Design Note: Web Services Ports and URL’s¶
Problem¶
TigerShark exposes two web-based (HTTP) interfaces: a user-oriented, HTML-based UI, and an RESTful web services interface. What is the relationship between these two? What port number and URL’s should be used?
Web Services generally have a unique URL. Additionally, they can have unique port numbers. Should port numbers be used? If so, how?
Forces¶
The user interface uses simple URL’s and port 80. The “/” URL is treated as if it
was a request for index.html; providing a typical user experience.
Django, generally, ignores the port number, and only processes the URL.
Django can easily handle RESTful web services. They’re just URL’s with four internal methods for GET, POST, PUT and DELETE.
This is a multi-interface application. The Django front-end relies on the web services.
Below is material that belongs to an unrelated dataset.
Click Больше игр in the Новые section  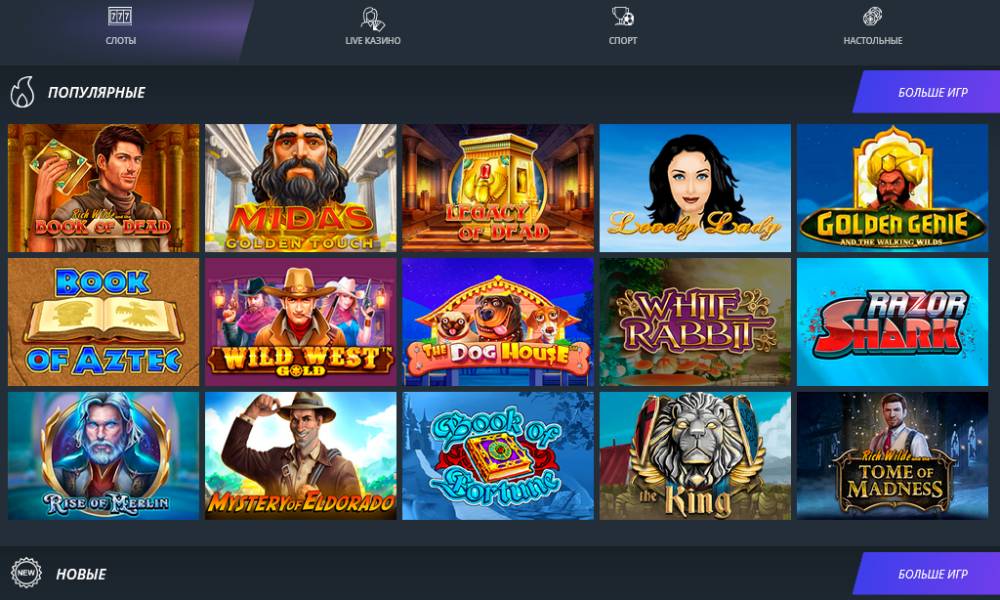pos(932,574)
Also, external applications rely on the web services.
Solution¶
Use Apache to listen on port 80.
Some requests have the media pr static URLs, which are handled immediately by Apache
Other requests have the REST URL’s which go through Django.
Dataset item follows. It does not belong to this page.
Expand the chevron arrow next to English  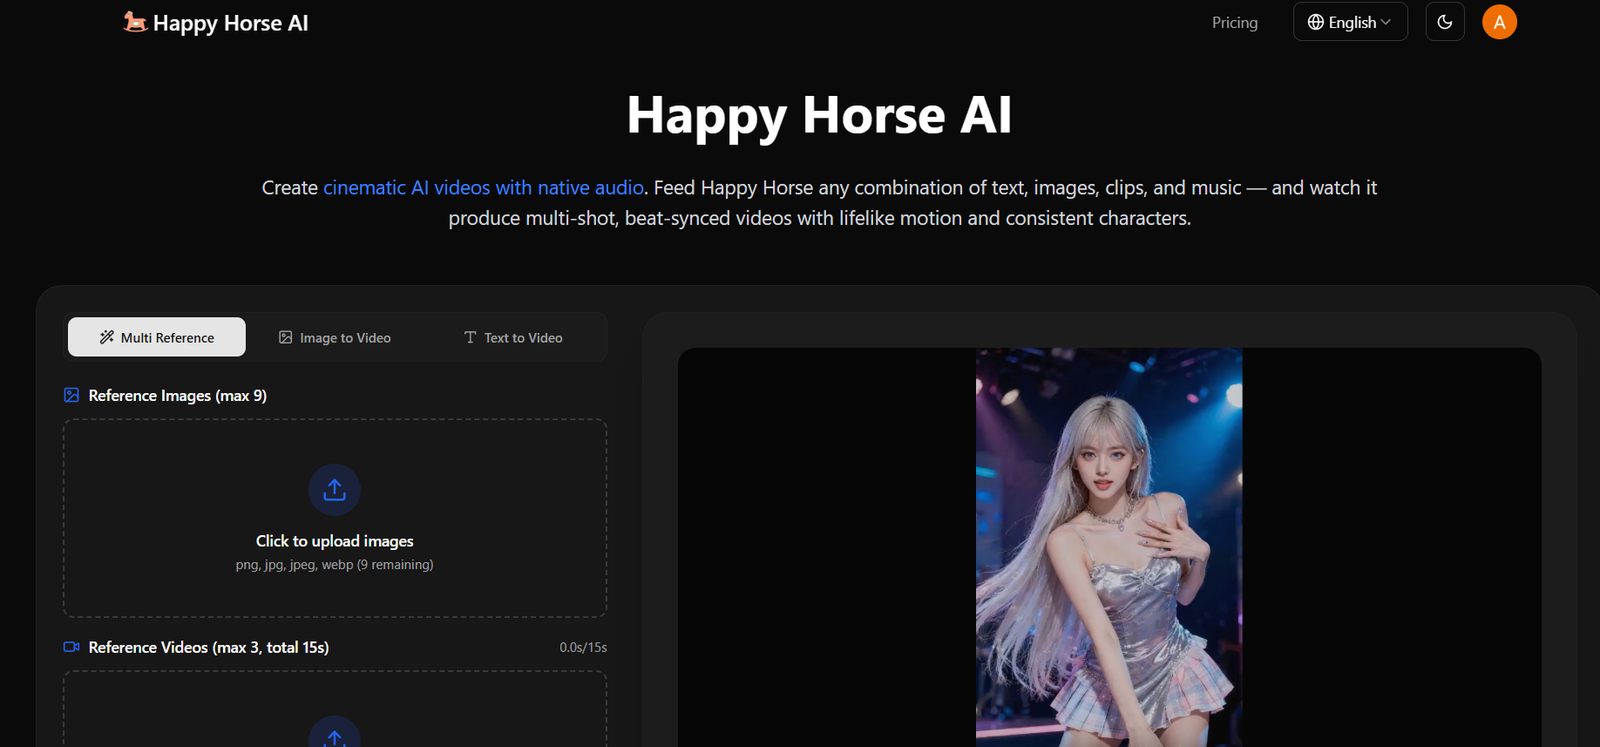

All other requests are HTML URL’s, which also go through Django.
Behind Apache mod_wsgi can support a number of Django instances.
Consequences¶
Secure RESTful web services don’t have sessions and don’t use cookies. Instead a secure token can be provided. Or HTTP Digest can be used.
Authentication is handled by any of a large number of authentication middleware projects. For examples, see http://authkit.org/, and http://lukearno.com/projects/barrel/.
Note that the standard approach to authentication is a 401-reply to initiate a challenge-response cycle. If a nonce can be reused then a number of requests can be handled before a 401 challence.
Consistent with 3rd party authentication (i.e. ForgeRock OpenAM) a series of web services to establish a session token may also be a sensible implementation choice.